An integrated optical coherence microscopy imaging and optical stimulation system for optogenetic pacing in Drosophila melanogaster (Conference Presentation)

Abstract

Electrical stimulation is the clinical standard for cardiac pacing. Although highly effective in controlling cardiac rhythm, the invasive nature, non-specificity to cardiac tissues and possible tissue damage limits its applications. Optogenetic pacing of the heart is a promising alternative, which is non-invasive and more specific, has high spatial and temporal precision, and avoids the shortcomings in electrical stimulation. Drosophila melanogaster, which is a powerful model organism with orthologs of nearly 75% of human disease genes, has not been studied for optogenetic pacing in the heart. Here, we developed a non-invasive integrated optical pacing and optical coherence microscopy (OCM) imaging system to control the heart rhythm of Drosophila at different developmental stages using light. The OCM system is capable of providing high imaging speed (130 frames/s) and ultrahigh imaging resolutions (1.5 μm and 3.9 μm for axial and transverse resolutions, respectively). A light-sensitive pacemaker was developed in Drosophila by specifically expressing the light-gated cation channel, channelrhodopsin-2 (ChR2) in transgenic Drosophila heart. We achieved non-invasive and specific optical control of the Drosophila heart rhythm throughout the fly’s life cycle (larva, pupa, and adult) by stimulating the heart with 475 nm pulsed laser light.
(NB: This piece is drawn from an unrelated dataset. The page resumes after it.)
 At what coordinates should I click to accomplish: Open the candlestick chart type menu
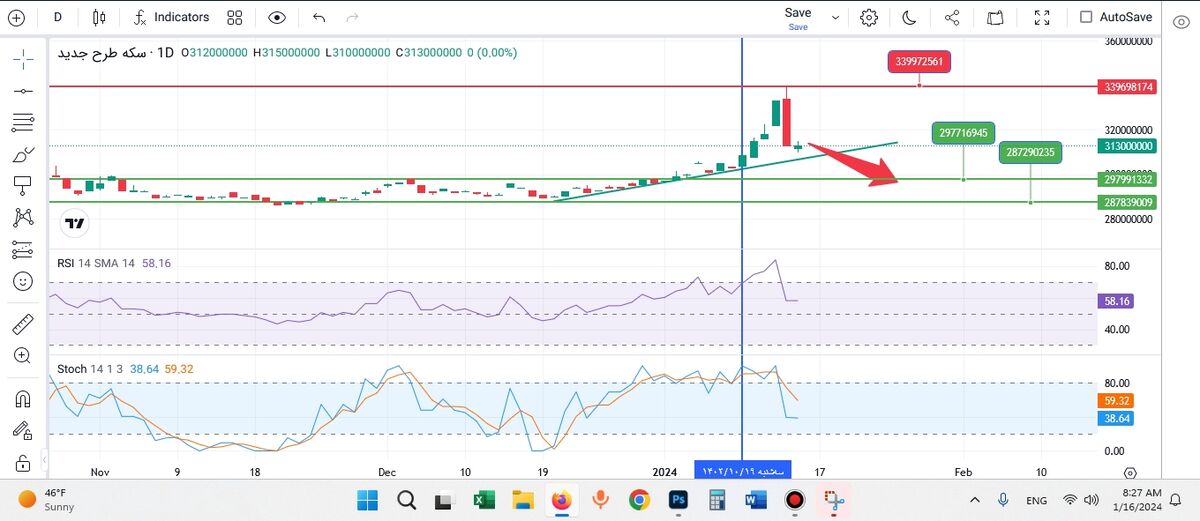[x=98, y=17]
Heart response to stimulation pulses was monitored non-invasively with OCM. This integrated non-invasive optogenetic control and in vivo imaging technique provides a novel platform for performing research studies in developmental cardiology. © (2016) COPYRIGHT Society of Photo-Optical Instrumentation Engineers (SPIE). Downloading of the abstract is permitted for personal use only.